Kereta api memang mengalami banyak transformasi. Semenjak jalur kereta dibangun, para petualang sering menjadikan ular besi itu sebagai sarana berpetualang dan melihat dunia. Kereta api menjanjikan perjalanan yang kaya. Ia tak secepat pesawat terbang, dan bisa menampung lebih banyak penumpang. Waktu perjalanan yang lebih lambat dan jumlah orang yang banyak, itu adalah sumber cerita bagus bagi para petualang maupun penulis perjalanan.

Epos petualangan melalui kereta api yang paling masyhur tentu saja adalah The Great Railway Bazaar (1975). Dalam hampir semua daftar buku perjalanan terbaik, buku buatan Paul Theroux ini selalu ada. Kalaupun tidak ada, sudah pasti penulis artikelnya belum pernah baca Theroux.

Buku itu mengisahkan petualangan Theroux yang menaiki kereta api selama 4 bulan. Berangkat dari London pada 1973, melewati Timur Tengah, India, Asia Tenggara, lalu kembali lagi dengan kereta api Trans-Siberian.

Instruksi yang Diberikan A:
Dalam kutipan halaman tentang kereta api, berapa lama Theroux menaiki kereta api dalam petualangan yang dikisahkan bukunya?
Instruksi yang Diberikan B:
Teruskan kutipan halaman tentang petualangan dengan kereta api itu, mulai setelah kalimat terakhirnya.
Entri-entri ini tidak ada hubungannya dengan kutipan halaman.

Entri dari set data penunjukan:

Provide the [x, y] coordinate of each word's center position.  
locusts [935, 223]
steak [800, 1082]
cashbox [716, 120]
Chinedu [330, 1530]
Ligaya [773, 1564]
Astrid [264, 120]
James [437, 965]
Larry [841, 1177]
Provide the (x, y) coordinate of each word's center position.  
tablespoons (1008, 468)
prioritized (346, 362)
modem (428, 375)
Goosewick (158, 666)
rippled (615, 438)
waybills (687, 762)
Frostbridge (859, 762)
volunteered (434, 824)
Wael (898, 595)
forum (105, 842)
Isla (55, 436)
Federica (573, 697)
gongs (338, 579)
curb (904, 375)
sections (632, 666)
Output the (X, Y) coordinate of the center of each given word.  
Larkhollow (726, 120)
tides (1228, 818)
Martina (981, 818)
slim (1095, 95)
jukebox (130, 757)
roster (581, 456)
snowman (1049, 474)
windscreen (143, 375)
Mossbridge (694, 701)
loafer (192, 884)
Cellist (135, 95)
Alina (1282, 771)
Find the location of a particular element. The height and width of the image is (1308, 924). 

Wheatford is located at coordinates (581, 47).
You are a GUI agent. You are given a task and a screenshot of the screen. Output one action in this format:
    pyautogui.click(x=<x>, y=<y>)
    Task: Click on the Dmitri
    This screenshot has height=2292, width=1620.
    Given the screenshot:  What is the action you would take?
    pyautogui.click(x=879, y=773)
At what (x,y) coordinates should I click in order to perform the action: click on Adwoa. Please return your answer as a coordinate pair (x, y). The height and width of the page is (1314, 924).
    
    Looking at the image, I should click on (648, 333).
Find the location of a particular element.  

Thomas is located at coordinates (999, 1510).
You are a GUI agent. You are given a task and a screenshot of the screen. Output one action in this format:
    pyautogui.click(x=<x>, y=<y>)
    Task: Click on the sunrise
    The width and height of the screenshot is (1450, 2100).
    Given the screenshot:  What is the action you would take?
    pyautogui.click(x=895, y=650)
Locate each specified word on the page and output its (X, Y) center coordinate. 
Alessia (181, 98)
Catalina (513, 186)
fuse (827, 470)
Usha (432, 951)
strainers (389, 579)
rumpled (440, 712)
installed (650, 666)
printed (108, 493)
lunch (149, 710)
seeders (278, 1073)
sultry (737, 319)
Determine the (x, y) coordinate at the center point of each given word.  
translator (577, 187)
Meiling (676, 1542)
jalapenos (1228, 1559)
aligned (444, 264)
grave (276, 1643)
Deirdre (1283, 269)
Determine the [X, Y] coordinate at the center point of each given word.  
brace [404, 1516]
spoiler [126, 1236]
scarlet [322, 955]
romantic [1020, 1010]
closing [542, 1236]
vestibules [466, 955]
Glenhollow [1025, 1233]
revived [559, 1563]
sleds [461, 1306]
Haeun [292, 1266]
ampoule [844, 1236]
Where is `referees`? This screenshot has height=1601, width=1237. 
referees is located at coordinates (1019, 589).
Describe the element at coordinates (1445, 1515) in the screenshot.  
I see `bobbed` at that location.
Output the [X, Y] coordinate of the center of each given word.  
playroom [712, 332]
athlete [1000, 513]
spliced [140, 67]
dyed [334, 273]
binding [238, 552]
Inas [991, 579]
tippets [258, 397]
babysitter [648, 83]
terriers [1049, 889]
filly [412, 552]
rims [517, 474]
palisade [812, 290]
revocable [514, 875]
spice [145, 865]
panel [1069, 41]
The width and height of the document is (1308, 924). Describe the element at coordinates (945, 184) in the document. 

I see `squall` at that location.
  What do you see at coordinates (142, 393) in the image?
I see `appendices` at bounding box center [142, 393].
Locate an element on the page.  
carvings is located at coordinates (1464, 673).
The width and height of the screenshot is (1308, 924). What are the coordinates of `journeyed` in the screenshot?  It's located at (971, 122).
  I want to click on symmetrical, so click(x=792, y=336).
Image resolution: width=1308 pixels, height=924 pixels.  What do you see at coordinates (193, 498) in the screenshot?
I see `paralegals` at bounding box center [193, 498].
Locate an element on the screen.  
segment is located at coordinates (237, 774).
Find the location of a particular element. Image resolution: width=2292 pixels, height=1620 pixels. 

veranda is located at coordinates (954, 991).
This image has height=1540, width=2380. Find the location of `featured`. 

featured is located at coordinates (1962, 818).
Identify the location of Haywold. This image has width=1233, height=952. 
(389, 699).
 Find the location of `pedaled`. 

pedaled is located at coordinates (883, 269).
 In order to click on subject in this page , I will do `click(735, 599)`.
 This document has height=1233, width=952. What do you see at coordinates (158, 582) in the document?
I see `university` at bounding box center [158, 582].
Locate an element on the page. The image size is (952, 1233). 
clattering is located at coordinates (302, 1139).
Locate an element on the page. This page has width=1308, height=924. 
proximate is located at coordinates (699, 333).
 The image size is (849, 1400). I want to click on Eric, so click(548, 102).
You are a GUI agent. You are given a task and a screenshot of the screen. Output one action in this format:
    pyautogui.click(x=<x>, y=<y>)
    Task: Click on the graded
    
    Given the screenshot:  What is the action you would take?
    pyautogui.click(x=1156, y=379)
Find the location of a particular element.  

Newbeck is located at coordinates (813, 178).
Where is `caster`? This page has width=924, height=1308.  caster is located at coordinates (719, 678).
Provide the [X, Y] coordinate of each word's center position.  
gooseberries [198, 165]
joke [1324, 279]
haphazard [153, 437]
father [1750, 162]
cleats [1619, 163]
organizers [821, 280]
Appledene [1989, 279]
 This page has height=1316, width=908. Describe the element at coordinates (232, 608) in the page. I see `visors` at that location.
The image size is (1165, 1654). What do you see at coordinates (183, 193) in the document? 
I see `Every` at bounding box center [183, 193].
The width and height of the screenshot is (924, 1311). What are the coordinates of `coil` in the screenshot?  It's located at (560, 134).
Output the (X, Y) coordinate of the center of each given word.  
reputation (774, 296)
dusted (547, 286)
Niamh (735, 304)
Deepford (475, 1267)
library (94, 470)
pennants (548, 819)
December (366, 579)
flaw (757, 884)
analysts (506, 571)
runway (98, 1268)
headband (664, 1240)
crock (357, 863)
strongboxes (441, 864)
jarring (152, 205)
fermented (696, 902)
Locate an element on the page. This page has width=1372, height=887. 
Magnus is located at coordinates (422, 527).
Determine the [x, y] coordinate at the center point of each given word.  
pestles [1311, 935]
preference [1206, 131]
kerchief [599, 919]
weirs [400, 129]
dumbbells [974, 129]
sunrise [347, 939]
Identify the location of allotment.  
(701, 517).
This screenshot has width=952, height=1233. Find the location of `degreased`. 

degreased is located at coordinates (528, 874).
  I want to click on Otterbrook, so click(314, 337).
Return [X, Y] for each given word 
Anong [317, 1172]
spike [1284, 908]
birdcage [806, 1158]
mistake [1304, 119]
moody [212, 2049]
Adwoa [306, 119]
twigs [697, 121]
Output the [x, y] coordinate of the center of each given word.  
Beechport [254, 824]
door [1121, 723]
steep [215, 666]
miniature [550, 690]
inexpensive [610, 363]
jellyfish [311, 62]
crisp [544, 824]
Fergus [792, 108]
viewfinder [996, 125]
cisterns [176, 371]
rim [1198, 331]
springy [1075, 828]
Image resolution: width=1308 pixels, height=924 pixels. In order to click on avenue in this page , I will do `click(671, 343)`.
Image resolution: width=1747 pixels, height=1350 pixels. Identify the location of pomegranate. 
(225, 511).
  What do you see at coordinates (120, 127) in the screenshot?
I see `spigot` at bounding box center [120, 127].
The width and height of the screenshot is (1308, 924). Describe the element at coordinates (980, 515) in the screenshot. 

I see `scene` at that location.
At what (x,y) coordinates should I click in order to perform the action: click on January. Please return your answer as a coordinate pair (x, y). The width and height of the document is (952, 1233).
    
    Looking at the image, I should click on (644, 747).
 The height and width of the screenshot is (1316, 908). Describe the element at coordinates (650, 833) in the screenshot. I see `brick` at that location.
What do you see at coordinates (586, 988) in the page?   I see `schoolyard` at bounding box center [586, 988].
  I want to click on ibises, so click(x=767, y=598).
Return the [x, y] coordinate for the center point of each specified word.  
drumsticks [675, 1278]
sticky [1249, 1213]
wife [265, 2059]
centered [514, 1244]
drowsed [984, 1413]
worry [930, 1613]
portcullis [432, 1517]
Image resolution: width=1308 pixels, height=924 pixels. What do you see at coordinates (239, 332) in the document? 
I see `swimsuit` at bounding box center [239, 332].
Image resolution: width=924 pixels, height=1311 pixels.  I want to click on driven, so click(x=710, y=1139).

Hasil Akhir A:
Selama 4 bulan.

Hasil Akhir B:
Buku ini menjadi literatur klasik dalam jagat penulisan perjalanan bukan tanpa alasan. Mata Theroux serupa elang yang nyaris tak pernah melewatkan apapun. Telinganya mendengar dengan tajam. Kemampuan naratifnya yang juga dibantu oleh kemampuan menulis fiksinya, lebih dari cukup untuk membuat sebuah babad perjalanan yang menjadi kitab suci para avonturir.

Tak bisa disangkal, kereta api menjadi tulang punggung cerita perjalanan Theroux. Di dalam kereta itu, Theroux seperti menemukan dunia dalam rupa lebih kecil. Di sana, kejutan banyak terhampar.

"Semuanya jadi mungkin di dalam kereta: makanan enak, pesta arak, kunjungan dari seorang penjudi, tipu daya, tidur malam yang nyenyak, hingga monolog orang asing yang serupa cerpen Rusia," tulis Theroux.

Terinspirasi oleh Theroux, Ayos Purwoaji melakukan perjalanan nyaris serupa: naik kereta api dengan rute terpanjang di Indonesia, Krakatau. Meski tidak mewah seperti Shiki-shima, kereta ini menawarkan pengalaman yang amat menarik. Kereta ini berangkat dari Stasiun Kediri, Jawa Timur, menuju Merak, Banten. Panjang rute ini sekitar 925 kilometer. Menempuh perjalanan ini, Ayos melintasi 6 provinsi. Kereta berhenti di 18 stasiun. Durasi tempuhnya sekitar 19 jam.

Di dalam kereta, Ayos juga menemukan hal yang memberikan kejutan, tak jauh berbeda dengan Theroux. Di atas gerbong Krakatau, Ayos bertemu dengan penumpang yang dulu pernah hampir mati saat akan jatuh dari kereta, pemburu Pokemon, Stasiun Merak yang ternyata sepi, hingga raibnya pedagang asongan di kereta.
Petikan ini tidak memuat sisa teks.